The Democratic candidate proposes no criminal investigations and refuses to hold anyone responsible, making of his proposals for “regulation” thoroughly meaningless. In comments Tuesday, moreover, Obama declared his full support for the capitalist system, saying the “free market has been our engine of our progress,” which “rewarded the innovators and risk-takers.”

It is precisely these “risk-takers” and “innovators” who manufactured the forms of debt instruments and derivatives used to funnel billions into the hand of the wealthy. Meanwhile, the working class—which had been declared virtually obsolete in the “new economy”—is, as Marxists have always insisted, the only producer of real value.

The Financial Times recently reported that compensation for major executives of the seven largest US banks totaled $95 billion over the past three years, even as the banks recorded $500 billion in losses. Of course, neither of the candidates suggest that this money should be paid back.

It is indicative of the decrepit state of American democracy that the bailout of mortgage giants Fannie Mae and Freddie Mac, followed by Wall Street insurer AIG—which will essentially double the national debt while providing nothing for distressed homeowners—was taken without the slightest political debate or discussion. This underscores once again that the political system in America is as fraudulent as the banking system. It is a plutocracy, i.e., a government of, by and for the rich.

The alternative to capitalism and financial catastrophe is socialism—the reorganization of economic life to meet social needs and not private profit.

I call for:

* A public auditing of corporate finances and the personal accounts of the top management of the financial institutions over the past decade.

* The recovery of the vast sums of money that have been pocketed by the wealthy elite. Those responsible for the economic devastation must be brought to justice.

* A massive public fund to make whole all of the victims of predatory lending and the collapse of home values. All home foreclosures must be immediately halted, and funds made available to provide quality housing for all.

* Trillions of dollars for rebuilding basic industry, cities and the country’s infrastructure. This should be paid for through the establishment of a genuinely progressive tax system that drastically increases taxes on the wealthy, and through the dismantling of the gigantic US war machine.
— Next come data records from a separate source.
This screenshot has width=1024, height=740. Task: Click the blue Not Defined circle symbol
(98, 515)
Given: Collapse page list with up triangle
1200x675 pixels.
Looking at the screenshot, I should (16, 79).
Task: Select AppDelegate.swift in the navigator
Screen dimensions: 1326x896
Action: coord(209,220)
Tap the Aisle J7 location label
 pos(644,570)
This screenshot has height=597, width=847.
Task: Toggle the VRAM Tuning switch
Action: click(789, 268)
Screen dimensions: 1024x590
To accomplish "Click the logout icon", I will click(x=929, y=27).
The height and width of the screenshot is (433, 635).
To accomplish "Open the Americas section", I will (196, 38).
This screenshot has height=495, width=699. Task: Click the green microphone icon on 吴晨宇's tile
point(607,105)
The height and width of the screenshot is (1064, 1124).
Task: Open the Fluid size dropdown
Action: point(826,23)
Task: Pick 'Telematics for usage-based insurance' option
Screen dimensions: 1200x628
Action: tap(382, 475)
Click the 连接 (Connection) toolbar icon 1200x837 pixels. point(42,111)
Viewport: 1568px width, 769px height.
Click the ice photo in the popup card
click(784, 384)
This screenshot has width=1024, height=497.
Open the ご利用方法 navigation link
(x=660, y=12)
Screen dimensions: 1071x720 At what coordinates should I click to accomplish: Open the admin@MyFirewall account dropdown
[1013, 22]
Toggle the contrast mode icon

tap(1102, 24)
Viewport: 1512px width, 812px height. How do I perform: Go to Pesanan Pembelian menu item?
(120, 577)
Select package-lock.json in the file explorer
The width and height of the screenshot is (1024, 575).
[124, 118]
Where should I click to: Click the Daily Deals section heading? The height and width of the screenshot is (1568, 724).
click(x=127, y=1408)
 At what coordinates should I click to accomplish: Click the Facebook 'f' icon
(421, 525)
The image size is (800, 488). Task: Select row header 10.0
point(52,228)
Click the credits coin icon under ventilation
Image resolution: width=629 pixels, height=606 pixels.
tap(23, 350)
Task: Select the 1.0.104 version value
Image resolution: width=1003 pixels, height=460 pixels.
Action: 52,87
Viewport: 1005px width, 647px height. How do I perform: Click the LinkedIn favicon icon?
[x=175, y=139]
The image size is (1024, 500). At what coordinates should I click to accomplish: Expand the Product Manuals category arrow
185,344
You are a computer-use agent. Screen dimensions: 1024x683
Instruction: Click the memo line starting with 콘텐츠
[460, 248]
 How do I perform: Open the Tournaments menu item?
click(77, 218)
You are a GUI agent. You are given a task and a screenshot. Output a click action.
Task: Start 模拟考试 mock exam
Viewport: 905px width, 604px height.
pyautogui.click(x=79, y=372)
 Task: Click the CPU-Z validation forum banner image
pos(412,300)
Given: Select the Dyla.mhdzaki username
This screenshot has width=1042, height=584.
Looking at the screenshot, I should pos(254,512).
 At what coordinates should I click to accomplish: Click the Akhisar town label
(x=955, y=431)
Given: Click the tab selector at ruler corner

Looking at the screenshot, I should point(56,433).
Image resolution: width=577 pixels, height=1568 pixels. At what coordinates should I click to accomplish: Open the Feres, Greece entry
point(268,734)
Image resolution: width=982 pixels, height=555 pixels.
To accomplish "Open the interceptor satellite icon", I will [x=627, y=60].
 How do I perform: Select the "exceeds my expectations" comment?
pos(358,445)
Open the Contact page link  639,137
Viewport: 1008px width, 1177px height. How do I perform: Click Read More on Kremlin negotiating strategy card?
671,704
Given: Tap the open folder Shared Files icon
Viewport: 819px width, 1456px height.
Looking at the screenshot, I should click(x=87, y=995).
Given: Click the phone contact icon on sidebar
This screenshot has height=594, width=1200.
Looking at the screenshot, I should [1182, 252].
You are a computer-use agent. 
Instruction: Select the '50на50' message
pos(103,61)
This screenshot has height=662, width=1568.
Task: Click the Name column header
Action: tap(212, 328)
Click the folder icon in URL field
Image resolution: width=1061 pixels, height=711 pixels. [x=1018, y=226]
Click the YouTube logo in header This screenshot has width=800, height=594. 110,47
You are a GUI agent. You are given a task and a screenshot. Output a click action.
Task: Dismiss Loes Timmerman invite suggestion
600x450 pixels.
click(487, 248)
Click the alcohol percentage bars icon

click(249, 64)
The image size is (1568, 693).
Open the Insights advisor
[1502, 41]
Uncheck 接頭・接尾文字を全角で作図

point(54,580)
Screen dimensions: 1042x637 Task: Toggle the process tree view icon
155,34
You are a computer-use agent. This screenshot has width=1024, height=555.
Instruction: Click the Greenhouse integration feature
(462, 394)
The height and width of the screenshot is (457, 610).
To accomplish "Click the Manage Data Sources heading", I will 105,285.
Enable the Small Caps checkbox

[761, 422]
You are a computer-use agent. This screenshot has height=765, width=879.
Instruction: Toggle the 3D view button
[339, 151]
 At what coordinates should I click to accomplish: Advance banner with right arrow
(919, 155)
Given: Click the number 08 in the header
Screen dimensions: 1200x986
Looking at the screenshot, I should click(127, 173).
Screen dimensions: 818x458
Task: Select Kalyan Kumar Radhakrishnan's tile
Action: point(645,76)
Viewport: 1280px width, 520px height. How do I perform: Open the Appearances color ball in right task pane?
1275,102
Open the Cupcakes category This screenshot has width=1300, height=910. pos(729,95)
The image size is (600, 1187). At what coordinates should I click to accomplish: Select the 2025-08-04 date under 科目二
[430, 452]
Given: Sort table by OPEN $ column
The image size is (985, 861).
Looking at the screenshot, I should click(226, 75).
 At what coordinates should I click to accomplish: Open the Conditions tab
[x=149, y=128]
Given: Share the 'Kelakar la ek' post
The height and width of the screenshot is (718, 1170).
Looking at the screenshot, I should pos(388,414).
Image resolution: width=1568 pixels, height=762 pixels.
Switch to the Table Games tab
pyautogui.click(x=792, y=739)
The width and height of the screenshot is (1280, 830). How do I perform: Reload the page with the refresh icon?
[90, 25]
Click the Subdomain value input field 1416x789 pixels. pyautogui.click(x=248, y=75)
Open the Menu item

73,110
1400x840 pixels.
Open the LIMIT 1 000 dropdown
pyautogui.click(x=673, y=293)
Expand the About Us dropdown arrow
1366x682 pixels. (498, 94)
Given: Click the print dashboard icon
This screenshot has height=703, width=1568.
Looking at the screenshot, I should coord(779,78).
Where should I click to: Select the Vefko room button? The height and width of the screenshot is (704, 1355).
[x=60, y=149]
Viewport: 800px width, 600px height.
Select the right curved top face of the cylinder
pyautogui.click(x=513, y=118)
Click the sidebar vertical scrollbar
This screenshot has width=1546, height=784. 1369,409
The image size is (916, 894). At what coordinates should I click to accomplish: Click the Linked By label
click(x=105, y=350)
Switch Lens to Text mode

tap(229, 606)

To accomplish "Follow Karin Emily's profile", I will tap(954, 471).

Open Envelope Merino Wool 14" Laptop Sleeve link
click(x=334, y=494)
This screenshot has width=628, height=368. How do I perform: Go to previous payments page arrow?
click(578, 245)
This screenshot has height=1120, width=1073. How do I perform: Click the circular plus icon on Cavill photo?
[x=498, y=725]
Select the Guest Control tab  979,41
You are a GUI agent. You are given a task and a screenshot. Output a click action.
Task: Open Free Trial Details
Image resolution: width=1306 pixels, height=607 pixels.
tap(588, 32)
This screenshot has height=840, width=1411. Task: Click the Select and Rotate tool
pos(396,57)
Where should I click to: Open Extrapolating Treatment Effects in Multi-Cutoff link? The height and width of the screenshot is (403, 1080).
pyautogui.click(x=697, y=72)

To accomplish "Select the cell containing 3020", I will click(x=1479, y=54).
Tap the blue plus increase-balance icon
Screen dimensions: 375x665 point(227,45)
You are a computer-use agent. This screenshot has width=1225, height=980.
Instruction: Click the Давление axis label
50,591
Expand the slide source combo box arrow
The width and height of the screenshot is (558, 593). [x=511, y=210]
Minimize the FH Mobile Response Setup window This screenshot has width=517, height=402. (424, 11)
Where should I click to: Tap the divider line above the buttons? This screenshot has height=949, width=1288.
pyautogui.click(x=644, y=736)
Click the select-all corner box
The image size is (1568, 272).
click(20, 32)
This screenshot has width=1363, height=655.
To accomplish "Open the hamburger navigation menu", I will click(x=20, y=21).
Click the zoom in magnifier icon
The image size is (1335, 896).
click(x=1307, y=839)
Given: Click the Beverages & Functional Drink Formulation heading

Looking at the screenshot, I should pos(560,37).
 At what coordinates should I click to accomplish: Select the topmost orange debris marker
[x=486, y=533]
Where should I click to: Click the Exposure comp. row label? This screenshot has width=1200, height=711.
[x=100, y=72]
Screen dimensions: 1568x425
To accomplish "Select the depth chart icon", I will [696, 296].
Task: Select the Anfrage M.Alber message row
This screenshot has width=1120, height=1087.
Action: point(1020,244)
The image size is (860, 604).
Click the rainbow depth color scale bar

* Transforming the giant banks and financial institutions into publicly owned and democratically controlled utilities, with measures taken to protect small shareholders. The financial resources of society—which are the product of the labor of millions of working people—must not be left in the hands of a financial aristocracy.

* Reorganizing the economy on the basis of a rational, democratic and egalitarian plan guided by the socialist principle of production for human needs, not the enrichment of the already fabulously wealthy.

Insofar as the Democrats even mention the economic crisis it is to promote economic chauvinism and the pitting of American workers against workers in other countries. In fact, the global consequences of the breakdown of American capitalism demonstrated: 1) the integration of the world economy, and 2) the pressing necessity for the international unity of the working class in the struggle to defend jobs and living standards.

The SEP encourages all forms of mass opposition to attacks on social services, the gutting of jobs and the wave of home foreclosures. This crisis has proven that the capitalist class is unfit to direct economic and political life and that working people must establish genuine democratic control over society.

This requires a political break with the two parties of big business and the building of a mass political party of the working class fighting for a socialist alternative. I encourage workers and youth to support our election campaign, contribute to our fund and above all make the decision to join and build the Socialist Equality Party.